The rally was to Cowes and West, so on Wednesday:  Opus IV went west towards Studland Bay; Zephyr, Kekeno and Sunbeam went NNW to Hythe and enjoyed a meal in La Vista Italian restaurant taking advantage of their mid-week offer; Frith, Cantata, Parity and Sandpiper went to Gosport where Sandpiper reported ’Superb Chinese cuisine and good Dell Quay banter’, Niobe went to Bembridge whilst Pegasus and Harami returned to Chichester’.

On Tuesday 4th October the last rally of the season was led by Bill Greening who reports: ‘7 boats signed up for the Lay Up Rally. Of these Parity cancelled at the last moment as her alternator died during the Hardway Rally a few days before, Harami cancelled as her crew unavailable and it was too windy for single handing. Cantata’s “elderly crew” decided to wait for better weather. With an inshore forecast giving F5-7’s for Tuesday and Wednesday Moody Maid, Niobe, Mandalay (Moody 31) and Friday’s Child had a great sail across to Bembridge in SE 18 - 25 knots. Bay Watch on The Beach was only doing evening meals at weekends during October and Brading Haven S.C. does not open on Tuesday and was not doing evening meals on that Wednesday (as it was the first Wednesday in the month) so we ate very well in the Vine. On Wednesday at 08:30 we thought the wind was OK to go to Gosport, but by the time we could leave (11:30) Chimet was reporting a full east F7 and the sea outside Bembridge looked horrible. Fridays Child came home, the rest of us stayed in Bembridge! But the sun was out! A lull in the early hours of Thursday morning dropped the sea state down and although we had a fairly consistent F6 for the NE to come home with, it was a fairly easy motor sail back.  Quite fun really!

The weather was perfect for lift out on Saturday 15th October with Piers Chamberlain leading a well organised team. The start was delayed because high pressure in preceding days reduced the expected water level so the boats could not get close enough for the usual 7am start. Once everyone was in position, the huge crane and its skilful driver made the task of lifting 26 boats onto the Quay for the winter look easy.





Cross Channelling 2015

The Roche Douvres were 7 miles to port, meaning we were half way between the French Emerald Coast and Guernsey, when Jersey Coastguard issued an “imminent” strong wind warning. It was supposed to be for the north of their area, and we were in the middle, so we might miss it and anyway it was for a south westerly – behind us. We had 5 hours to run, and it was a lovely day for the first 3. Then the mist and drizzle came in, and the wind got up. We were, however, soon in the Little Russel and in Guernsey’s lee, although we did catch some 35 knot gusts coming off the cliffs.  The arrival beer in St Peters Port tasted especially welcome!

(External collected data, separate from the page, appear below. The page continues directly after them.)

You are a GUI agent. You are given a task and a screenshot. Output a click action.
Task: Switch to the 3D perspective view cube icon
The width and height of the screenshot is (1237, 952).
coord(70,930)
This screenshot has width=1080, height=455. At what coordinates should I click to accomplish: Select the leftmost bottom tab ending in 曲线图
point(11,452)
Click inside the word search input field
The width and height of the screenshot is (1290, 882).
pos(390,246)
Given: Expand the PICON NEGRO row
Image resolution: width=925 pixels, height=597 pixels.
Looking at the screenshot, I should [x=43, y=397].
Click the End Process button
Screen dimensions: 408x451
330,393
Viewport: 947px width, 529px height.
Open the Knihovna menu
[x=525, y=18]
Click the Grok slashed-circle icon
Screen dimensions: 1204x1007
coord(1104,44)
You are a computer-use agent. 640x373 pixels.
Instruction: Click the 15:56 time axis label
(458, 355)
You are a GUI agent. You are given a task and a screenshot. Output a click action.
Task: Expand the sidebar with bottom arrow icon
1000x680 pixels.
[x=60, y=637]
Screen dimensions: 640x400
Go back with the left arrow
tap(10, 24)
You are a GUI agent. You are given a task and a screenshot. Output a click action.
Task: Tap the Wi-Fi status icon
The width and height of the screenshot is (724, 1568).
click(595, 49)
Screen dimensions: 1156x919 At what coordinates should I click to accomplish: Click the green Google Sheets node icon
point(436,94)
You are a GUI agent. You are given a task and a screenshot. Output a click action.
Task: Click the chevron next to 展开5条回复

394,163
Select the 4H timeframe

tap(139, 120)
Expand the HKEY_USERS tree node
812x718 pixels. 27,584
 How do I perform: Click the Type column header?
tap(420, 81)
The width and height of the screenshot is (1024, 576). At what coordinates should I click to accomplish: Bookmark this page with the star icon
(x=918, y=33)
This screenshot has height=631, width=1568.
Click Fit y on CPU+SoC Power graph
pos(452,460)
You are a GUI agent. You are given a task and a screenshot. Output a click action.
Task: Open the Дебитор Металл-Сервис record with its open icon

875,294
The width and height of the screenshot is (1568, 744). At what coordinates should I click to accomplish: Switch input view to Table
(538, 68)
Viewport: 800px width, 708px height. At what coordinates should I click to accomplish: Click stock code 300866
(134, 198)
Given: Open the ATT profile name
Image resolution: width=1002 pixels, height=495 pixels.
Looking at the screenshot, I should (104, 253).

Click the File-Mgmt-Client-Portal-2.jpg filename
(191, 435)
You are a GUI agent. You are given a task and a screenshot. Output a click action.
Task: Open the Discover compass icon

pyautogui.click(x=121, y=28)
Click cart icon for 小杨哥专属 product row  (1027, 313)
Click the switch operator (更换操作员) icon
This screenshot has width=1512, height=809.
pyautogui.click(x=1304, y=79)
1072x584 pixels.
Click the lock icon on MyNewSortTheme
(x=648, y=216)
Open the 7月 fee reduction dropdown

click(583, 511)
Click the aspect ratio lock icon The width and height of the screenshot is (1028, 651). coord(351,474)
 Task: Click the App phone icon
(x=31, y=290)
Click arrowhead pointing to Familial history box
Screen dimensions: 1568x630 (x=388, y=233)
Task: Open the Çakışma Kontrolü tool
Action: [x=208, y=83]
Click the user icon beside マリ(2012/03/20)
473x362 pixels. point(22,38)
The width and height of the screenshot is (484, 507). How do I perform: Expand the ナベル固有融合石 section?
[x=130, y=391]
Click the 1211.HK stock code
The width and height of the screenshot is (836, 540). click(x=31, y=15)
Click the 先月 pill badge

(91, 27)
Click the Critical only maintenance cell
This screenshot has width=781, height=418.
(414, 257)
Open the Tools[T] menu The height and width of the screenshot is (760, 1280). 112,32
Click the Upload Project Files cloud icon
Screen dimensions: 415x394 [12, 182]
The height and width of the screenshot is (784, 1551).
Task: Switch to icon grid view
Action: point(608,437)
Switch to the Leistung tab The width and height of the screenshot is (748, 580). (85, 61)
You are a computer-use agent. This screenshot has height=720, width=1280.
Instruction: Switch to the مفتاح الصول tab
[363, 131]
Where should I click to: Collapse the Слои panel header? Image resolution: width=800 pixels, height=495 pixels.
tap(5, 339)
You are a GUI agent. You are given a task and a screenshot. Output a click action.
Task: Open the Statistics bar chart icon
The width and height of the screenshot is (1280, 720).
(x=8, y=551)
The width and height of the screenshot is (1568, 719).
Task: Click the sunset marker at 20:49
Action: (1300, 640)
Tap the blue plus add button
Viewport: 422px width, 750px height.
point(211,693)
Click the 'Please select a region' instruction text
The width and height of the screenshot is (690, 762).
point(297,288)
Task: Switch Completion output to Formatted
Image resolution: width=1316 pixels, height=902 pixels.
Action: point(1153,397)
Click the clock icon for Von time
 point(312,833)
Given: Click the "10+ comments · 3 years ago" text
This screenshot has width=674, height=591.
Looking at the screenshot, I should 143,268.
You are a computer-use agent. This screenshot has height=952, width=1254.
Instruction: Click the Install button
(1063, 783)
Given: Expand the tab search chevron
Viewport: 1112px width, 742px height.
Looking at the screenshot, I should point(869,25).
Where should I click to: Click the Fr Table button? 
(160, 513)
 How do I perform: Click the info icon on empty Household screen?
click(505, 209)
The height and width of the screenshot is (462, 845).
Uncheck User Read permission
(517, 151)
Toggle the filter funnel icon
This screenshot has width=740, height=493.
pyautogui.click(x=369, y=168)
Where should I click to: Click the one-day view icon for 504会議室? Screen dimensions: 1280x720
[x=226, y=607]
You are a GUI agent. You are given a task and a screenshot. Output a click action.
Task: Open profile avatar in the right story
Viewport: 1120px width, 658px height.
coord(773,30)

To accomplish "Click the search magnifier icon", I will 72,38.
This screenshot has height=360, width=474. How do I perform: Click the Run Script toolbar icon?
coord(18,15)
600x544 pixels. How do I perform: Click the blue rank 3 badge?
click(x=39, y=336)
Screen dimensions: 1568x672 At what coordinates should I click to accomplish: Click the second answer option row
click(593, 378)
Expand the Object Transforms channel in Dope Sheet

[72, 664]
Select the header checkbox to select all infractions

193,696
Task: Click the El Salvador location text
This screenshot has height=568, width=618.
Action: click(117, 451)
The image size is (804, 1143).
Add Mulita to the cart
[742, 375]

Despite this, the wind this year has been relatively kind to us for Cross Channelling, although inevitably plans were changed to give ourselves relatively comfortable passages.

In May 7 boats rallied in Newtown Creek – a feeder rally for crossing the Channel. We had hoped to bbq on the beach, but a cold wind decided otherwise, so we had to split and meet up on different boats. Newtown was as picturesque as usual and we all found mooring buoys – very civilised!

What was not civilised was the 04.30hrs start for the 4 boats (Fairwind – Sue and Barrie Pearson, Moody Maid – Dick Cole,  Wild Heron – Frank Wilson and Niobe – Bill Greening)  heading across Channel! But after a motor sail to the Needles and a bumpy patch over Bridge, the wind allowed us to virtually lay Alderney, albeit with a little help from our engines. So the early start resulted in our arrival in Braye by 18.00 hrs and a gentle evening!

The next day was misty with some drizzle, so exploration was limited. However the Alderney Sailing Club where we all gathered for an early evening beer was as welcoming as always, and little changes at the excellent First and Last Restaurant, where the indomitable Rita still presides!

A glorious Bank Holiday Saturday gave us a picturesque motor (absolutely no wind!) down the Swinge and then south to St Peter Port, which had 2 large cruise ships anchored off. The town was therefore crowded for what turned out to be our first visit of the year but Niobe’s crew found good walking on the west coast.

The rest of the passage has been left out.